Our immune system is the complex network of tissues, cells and proteins that helps protect us from infection agents or ‘pathogens’. It requires balance to function harmoniously.
Rather than being a discrete set of organs, the immune system involves various kinds of cells distributed across different sites in the body. Immune cells can move between these sites in our bloodstream and lymphatic system.
Here are some things that you can do boost immunity naturally.
Choose Protein-Rich Foods:
A healthy diet rich in proteins, ensures that your bone marrow (where white blood cells are produced) gets adequate nutrients. Lean meats, fish, poultry, cheese, eggs and milk are a good source of protein.
Eat Garlic:
Garlic is a broad-spectrum antimicrobial agent and immune booster. Because heat deactivates the key active ingredient-allicin, add it to foods just before serving.
Eat Good Fats:
Avoid saturated fats as they increase the risk of heart disease. Eat unsaturated fats that aid absorption of fat-soluble vitamins in the body. Butter, avocado and nuts are a good source.
Eat Mushrooms:
Studies have shown that mushrooms increase production and activity of white blood cells, making them more aggressive. Shiitake, Maitake, and Reishi mushrooms are a good source.

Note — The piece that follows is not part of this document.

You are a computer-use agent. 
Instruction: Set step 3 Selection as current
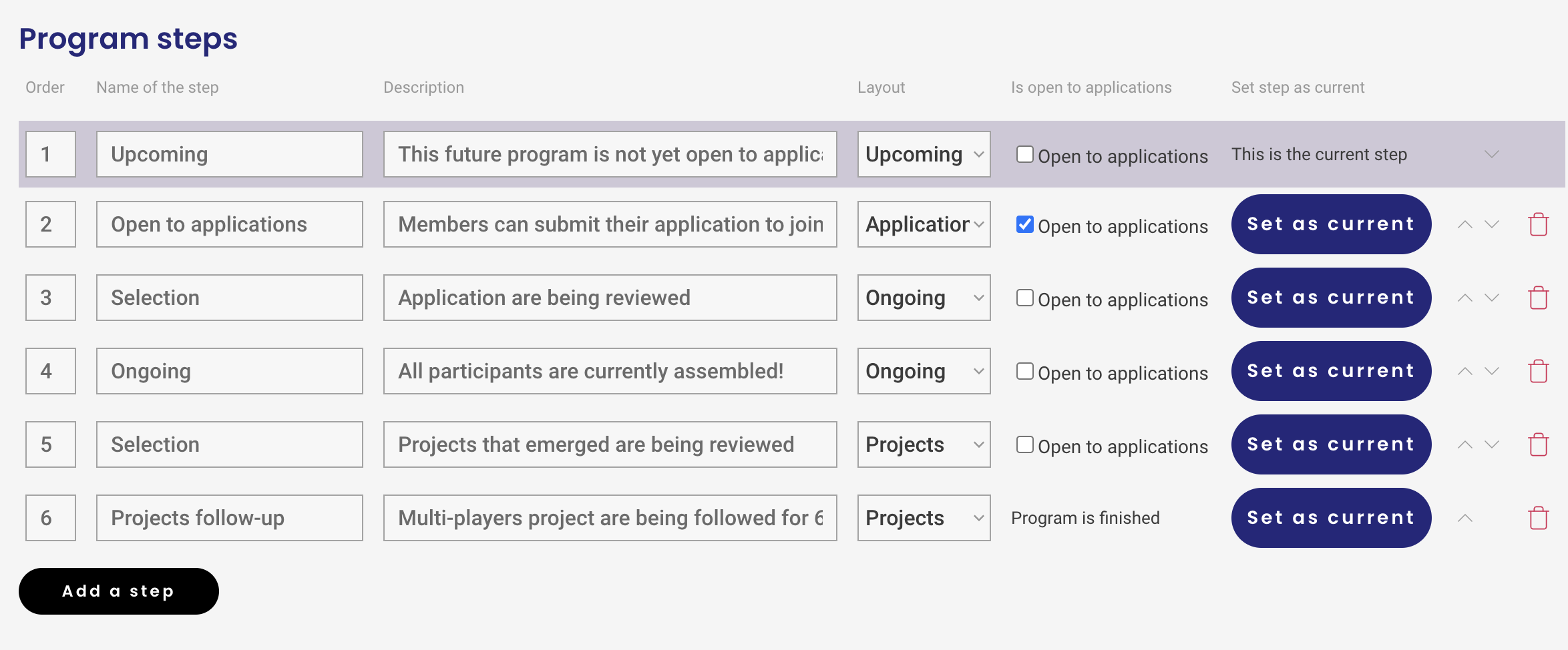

Don’t consume excessive carbohydrates:
Appropriate amounts of grain will give energy to the body to produce white blood cells. However, consuming excessive amounts of these foods will result in lower levels of T-lymphocytes (and thus lead to lower immune response).
Eat Selenium-Rich Foods:
Selenium is found plentiful in shellfish such as oysters, lobsters, crabs, and clams and helps white blood cells produce cytokines (proteins that help clear flu viruses).
Choose Anti-Oxidant Dense Foods:
Vitamins, minerals, and other nutrients help repair damaged cells in the body. Examples of antioxidants are Beta Carotene, Vitamins C and E, Zinc, and Selenium. These nutrients can be found in certain fruits or vegetables, or can be taken with a supplement.
Eat Zinc Rich Foods:
Zinc is one of the most important components of enzymes present in white blood cells, and a deficiency of this mineral can result in a weaker immune system. Oysters, red meat, nuts, seafood are a good source of zinc.
Include Probiotics:
Probiotics or live active cultures found in yogurt, are healthy bacteria that keep the gut and intestinal tract free of disease-causing germs. Although they’re available in supplement form, a study from the University of Vienna in Austria found that a daily 7-ounce dose of yogurt was just as effective in boosting immunity as popping pills.

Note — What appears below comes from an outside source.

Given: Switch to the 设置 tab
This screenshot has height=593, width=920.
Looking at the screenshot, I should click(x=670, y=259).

Adequate Amount of Copper:
You only need a very small amount of copper to be healthy. It plays a very important role in metabolic and immune function by neutralizing free radicals and possibly even reducing some of their harmful effects.

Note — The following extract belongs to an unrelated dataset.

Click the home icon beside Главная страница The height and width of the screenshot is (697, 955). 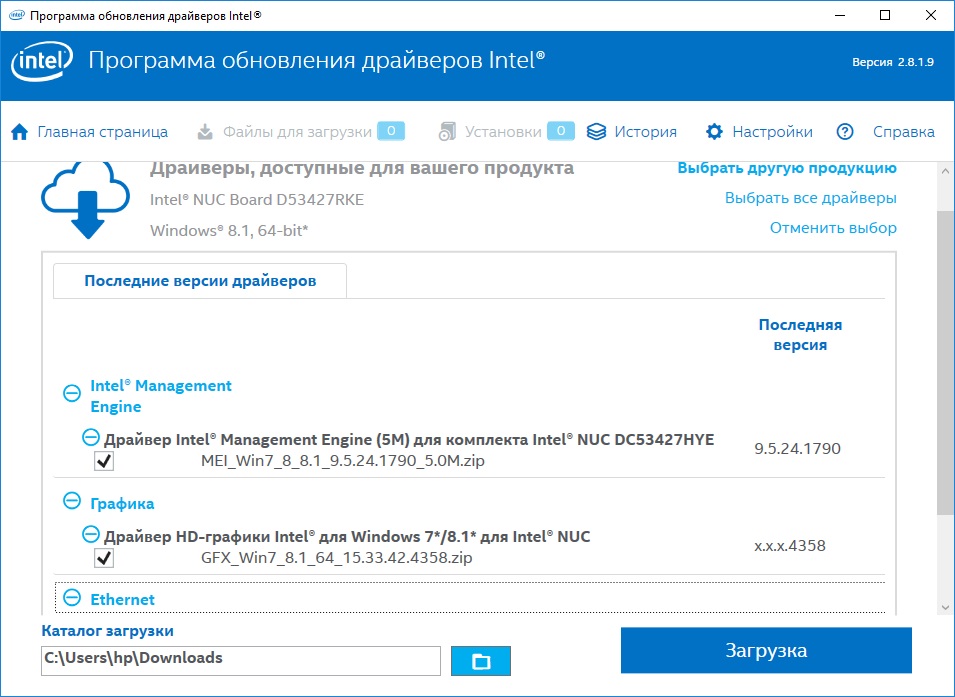19,132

You can get copper from organ meats, leafy green vegetables, and cereals.
Eat Vitamin C Rich Foods:
Vitamin C increases white blood cell count and enhances the cells’ effectiveness. It is also an antioxidant, preventing destruction of existing white blood cells. In addition to supplements, you can get vitamin C from lemons, limes, berries, broccoli, strawberries, bell peppers, tomatoes, and cauliflower.
Exercise regularly:
Short 10 min walks, few times a day will improve your cardiovascular health, and greatly reduce the likelihood of certain chronic diseases. Exercise helps get antibodies and white blood cells moving through the body faster, so they may detect illnesses sooner; plus, an increase in circulation may also trigger the release of hormones that warn immune cells of intruding pathogens.
Stop smoking:
Smoking harms nearly every organ in the body and damages the immune system. Nicotine binds to hemoglobin in blood in preference to oxygen, reducing its capacity to deliver oxygen to each cell of the body. It also exposes the body to carcinogenic chemicals and tar, which results in an increase in infections by putting your immune system into overdrive.
Limit alcohol:
When alcohol is metabolized in the body, it results in the formation of harmful chemicals, which can destroy white blood cells. Alcohol also decreases the absorption of many vitamins and minerals, adversely affecting white blood cell count.
Keep stress at bay:
Stress has physical repercussions, and chronic stress can negatively affect your immune system by decreasing the function of your immune system.